Happy Saturday friends!
I wanted to share a rather personal story with you, about my Dad. My Dad Jerry, was a driving force in my life. The one person I could always trust to be there for me regardless of my mistakes, and there were plenty. He never judged me, not once. In May of 2000, my parents retired and moved from San Jose, California to peaceful Park City, Utah. My Sister was having triplets and my parents wanted to be near their Grand-Daughters.
I was only 26 at the time, and decided retirement wasn’t for me. I moved to Phoenix instead. I had been to Phoenix quite a few times before 2000. The Winnipeg Jets NHL hockey team moved to Phoenix and became the Coyotes. If my memory serves me correctly, 1995-96 was their inaugural season. I was driving to Phoenix from San Jose to see my favorite goaltender Nikolai Khabibulin play. I fell in love with Phoenix. I also fell in love with cactus and succulents, but that is a whole “nuther” chapter.
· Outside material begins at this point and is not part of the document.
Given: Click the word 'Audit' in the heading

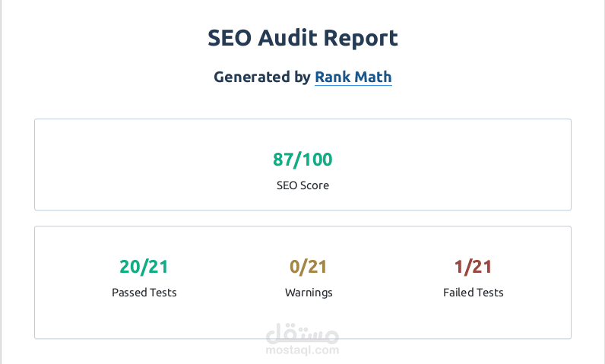Looking at the screenshot, I should pyautogui.click(x=289, y=38).
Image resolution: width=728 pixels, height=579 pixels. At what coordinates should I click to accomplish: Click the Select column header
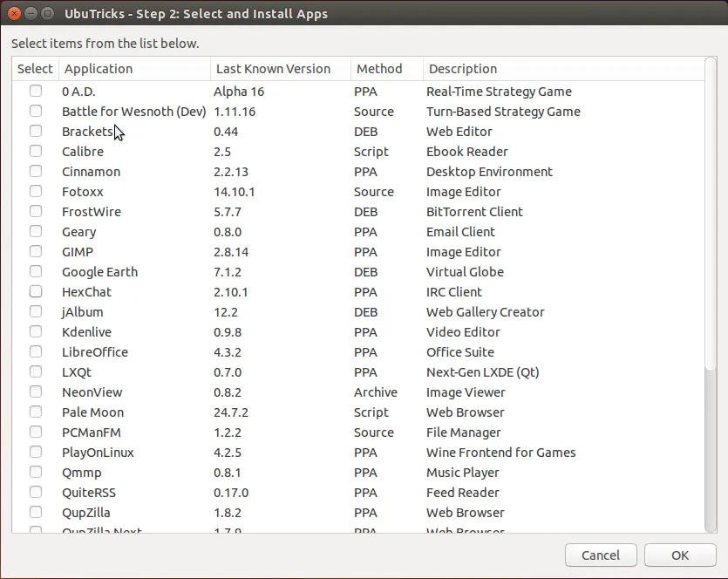pos(35,69)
I was finally on my own, in a new city and state. It was hard, but fun.
In January of 2005, I got a phone call. My Dad had been to the doctor for some tests and an exploratory surgery to see why his back hurt so much. I always figured, “no gnus is good gnus”, the old Gary Gnu saying from “The Great Space Coaster” kids TV show. That Saturday morning was overcast, cold and rainy. I answered the phone. It was my Mother. her voice was quivering. She said that Dad needed to talk to me. She passed the phone to him and my Dad said, “hey Kel, I need to talk to you.” I couldn’t breathe, move or talk.
He went on to tell me that during the surgery they found a huge tumor under his spine and that it was breaking his bones as it grew, hence the pain. They had gotten most of it out, and put a rod in his back to fix the fractures. He then told me that he was stage 4 with small cell lung cancer. He had a year to live. He began to cry and gave the phone back to my Mom. I told her I needed some time to process the information, and said I would call back soon. I hung up. I went to my pantry, grabbed a bottle of red wine, and layed down on my dining room floor and chugged wine from the bottle and cried.
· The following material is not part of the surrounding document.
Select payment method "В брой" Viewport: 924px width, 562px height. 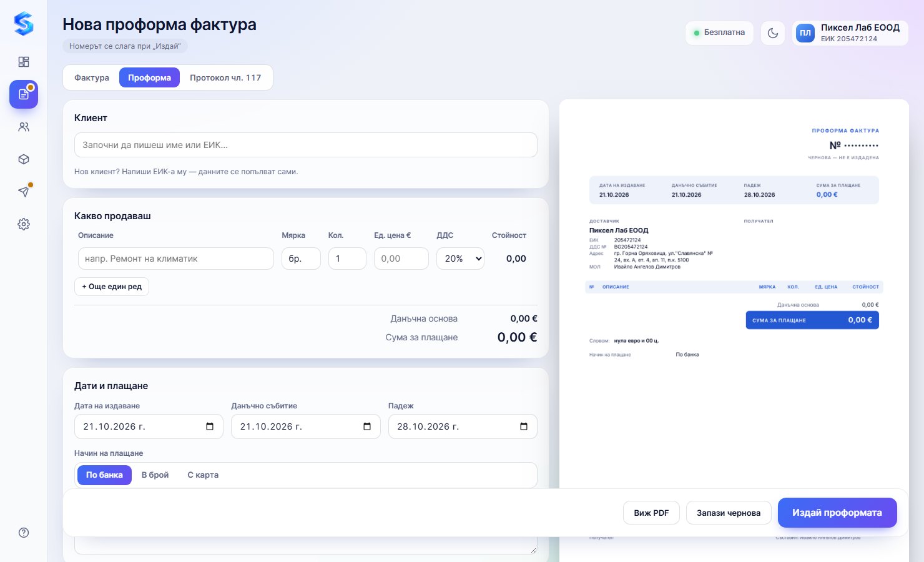tap(155, 475)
I could not believe that my Daddy was dying. I had always tried to prepare myself for that day, but I know now that there isn’t a damn thing you can do to prepare for your parent dying. I called my employer, gave my two weeks notice, secured a rental car, and started packing to get to Utah as soon as possible. I got there two days before he was discharged from the hospital. I became my Dad’s caregiver, while my Mom took care of my Nieces. It was a hard thing to do, but I am so glad I did.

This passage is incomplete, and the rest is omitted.